Saturday, April 28, 2007

Takenoko (Bamboo Shoots) from My Boss


Takenoko Gohan Bento

One good thing about working in a small office in a rural town is that you often get rewarded with fresh seafood, fruits or vegetables for your hard work. Well, actually the quality of your work does not really matter. It’s just a temporary food surplus. Almost everyone around you has at least a farmer or a fisherman in his/her relatives, and you often find yourself involved in an endless barter trading among kind-hearted grannies and aunties (and sometimes uncles, too). This time what I got was these two fresh bamboo shoots.

I like bamboo shoots, but I have to admit that it’s a pain in the neck to cook fresh ones properly to get rid of the harshness. How to do it? You need to pre-boil them in hot water with a lot of rice bran added. And you need to hurry; the longer you leave them in the sheaths like this, the stronger the harshness will be.

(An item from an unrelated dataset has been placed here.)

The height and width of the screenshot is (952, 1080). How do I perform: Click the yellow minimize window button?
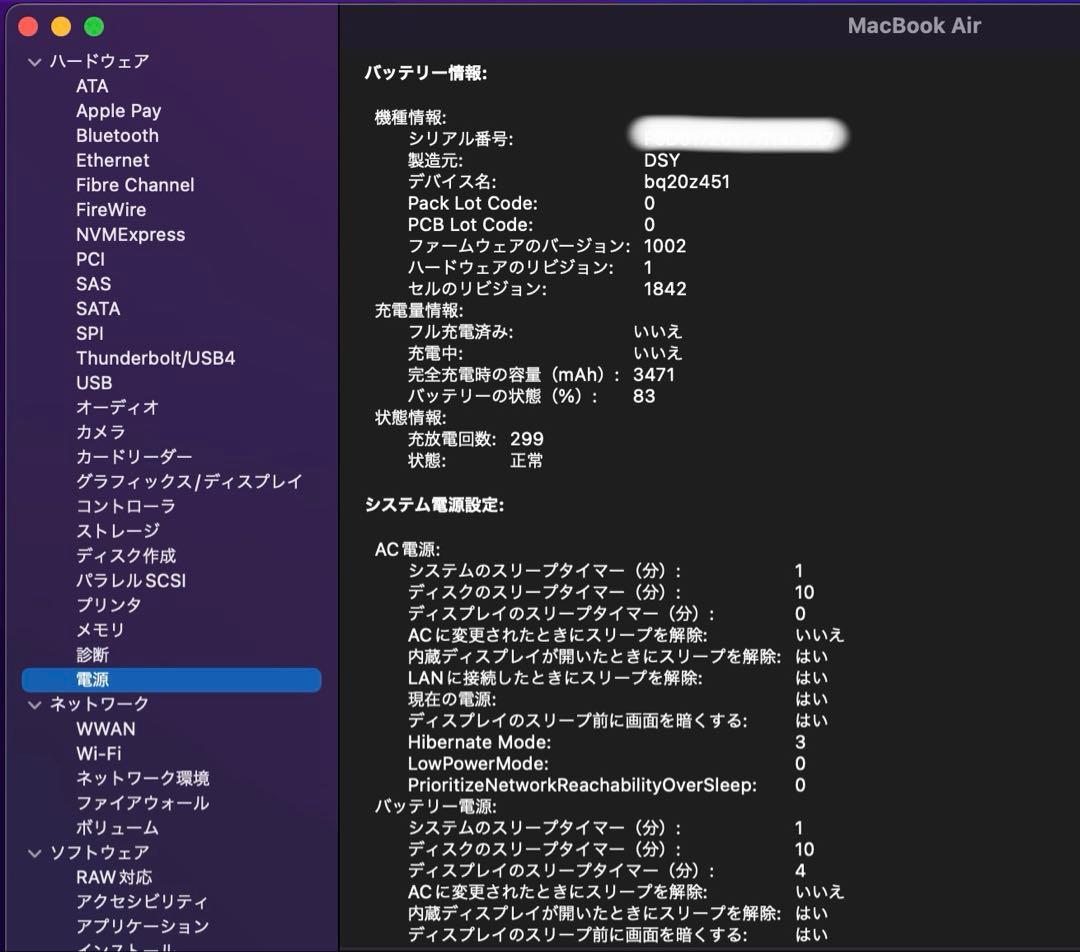[x=61, y=27]
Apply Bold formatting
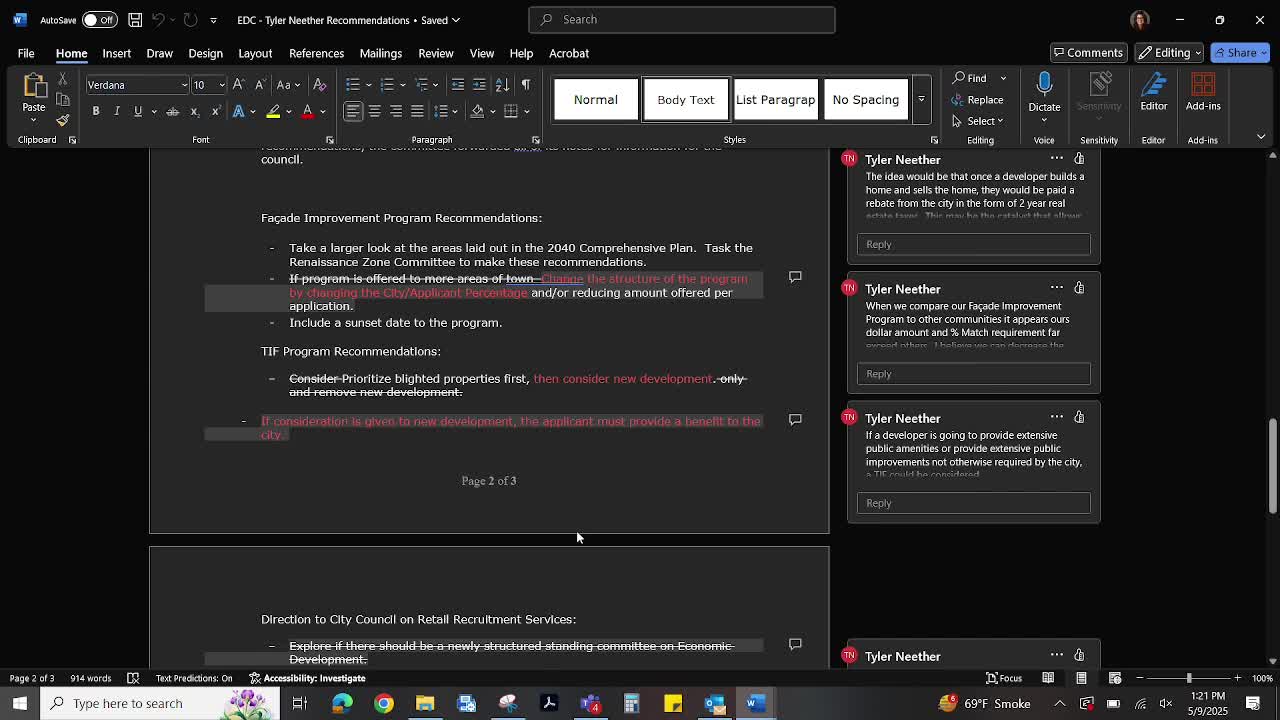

If rice bran is not available, you can use rice rinsing water instead. That’s what I did this time. And my mom told me to leave the bamboo shoots in the rice rinsing water overnight after boiling them in it. If it was only my mom who said that, I wouldn’t have believed it, but I found the same advice on the internet, too, so I followed it. But perhaps rice rinsing water is not as effective as rice bran… I didn’t recognize much harshness in takenoko gohan (Japanese pilaf with bamboo shoots), but after eating my takenoko no tosa-ni (bamboo shoots simmered in dashi and extra bonito flakes), I felt strange sensation on my tongue for a while. * Some say that if you boil bamboo shoots long enough and soak them in running water long enough, it is not really necessary to use rice bran or rice-rinsing water. I don't know how true it is, though...


Takenoko no Tosa-ni

But I really enjoyed the crunchiness of the fresh bamboo shoots. :) Thanks, boss.
I guess I'm going to chop up the leftover tosa-ni and use them for another batch of takenoko gohan.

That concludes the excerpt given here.